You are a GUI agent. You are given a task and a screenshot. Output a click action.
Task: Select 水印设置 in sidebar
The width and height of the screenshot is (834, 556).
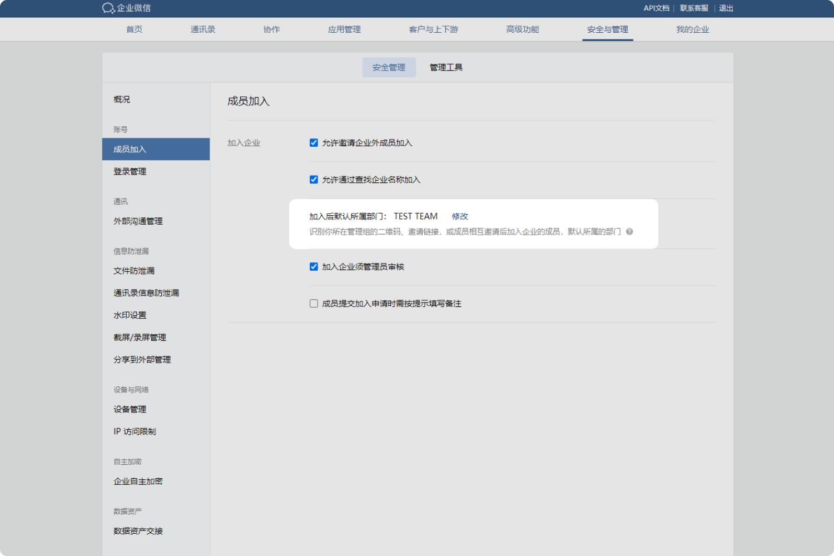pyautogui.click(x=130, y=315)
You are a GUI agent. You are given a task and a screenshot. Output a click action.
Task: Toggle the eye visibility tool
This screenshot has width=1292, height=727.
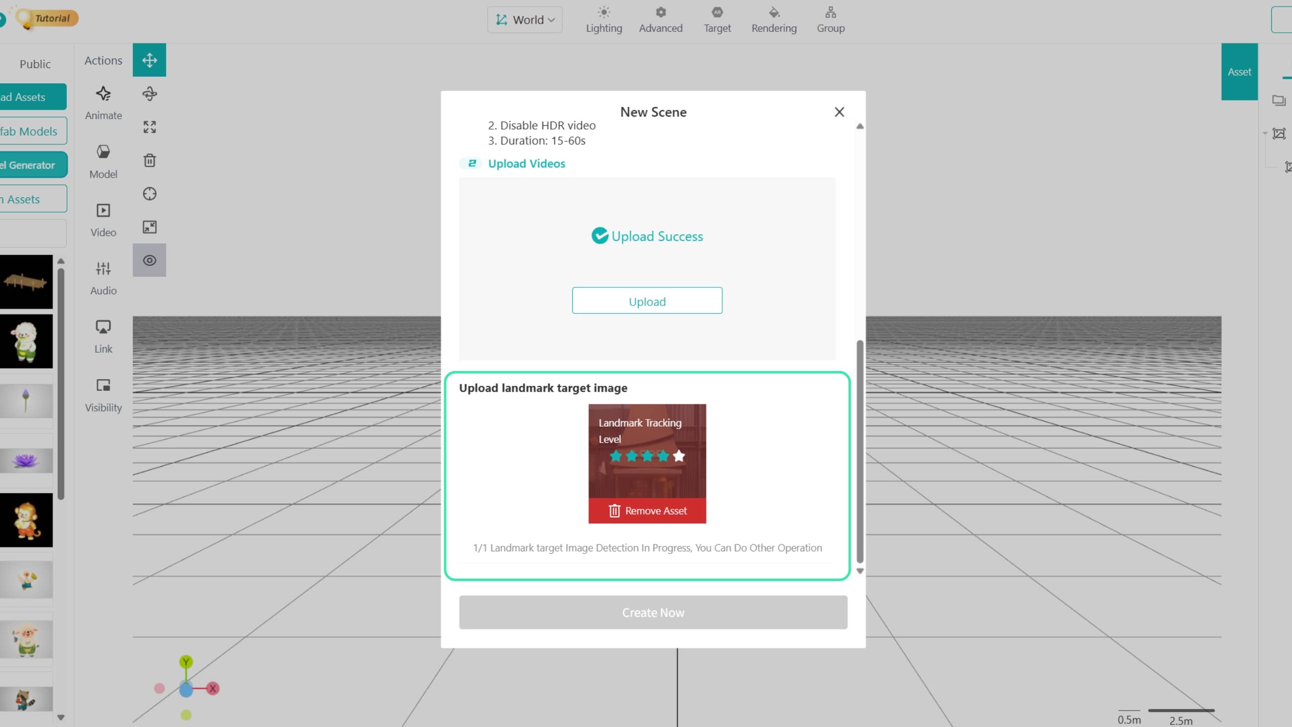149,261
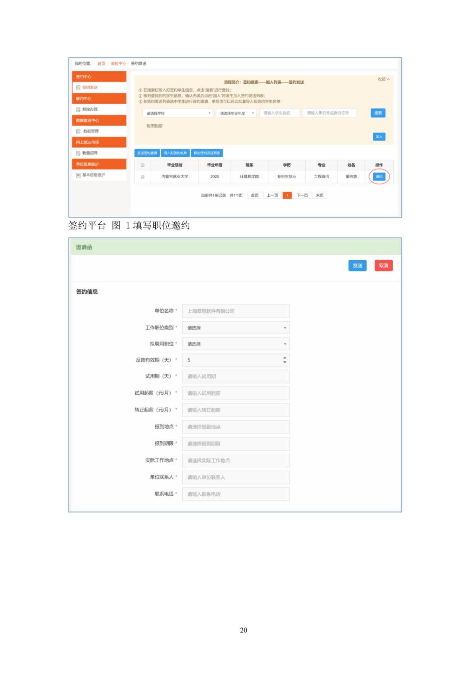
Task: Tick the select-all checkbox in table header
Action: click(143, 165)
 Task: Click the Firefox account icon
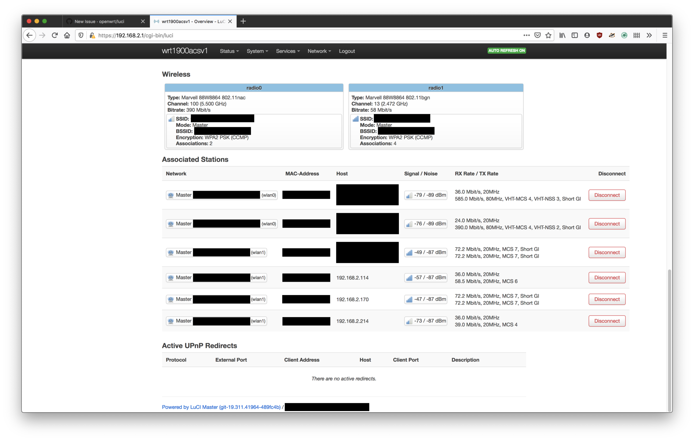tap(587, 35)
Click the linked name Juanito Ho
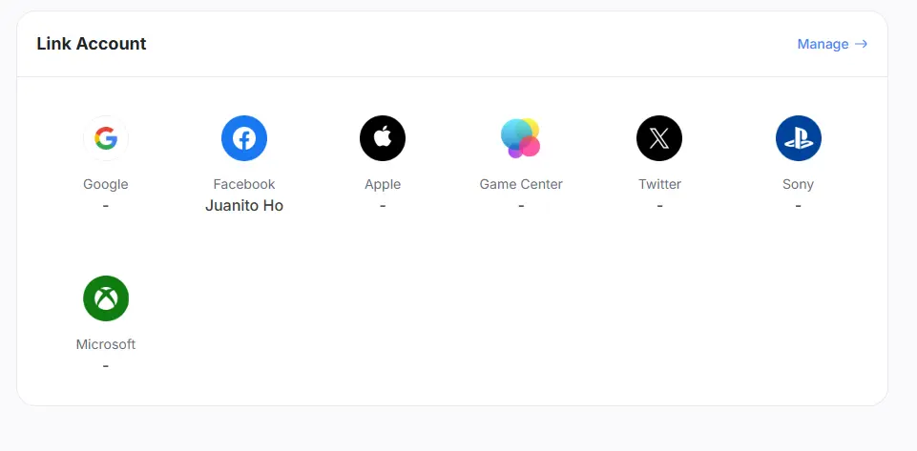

________

◆ Exercise ◆
Reproduce every row above word for word, leaving out the pictures.

◆ Result of the exercise ◆
You are a GUI agent. You are given a task and a screenshot. Output a click action.
Task: Select 水印设置 in sidebar
The width and height of the screenshot is (834, 556).
pyautogui.click(x=130, y=315)
You are a GUI agent. You are given a task and a screenshot. Output a click action.
Task: Toggle the eye visibility tool
This screenshot has width=1292, height=727.
149,261
Task: Tick the select-all checkbox in table header
Action: click(143, 165)
 Task: Click the Firefox account icon
tap(587, 35)
Click the linked name Juanito Ho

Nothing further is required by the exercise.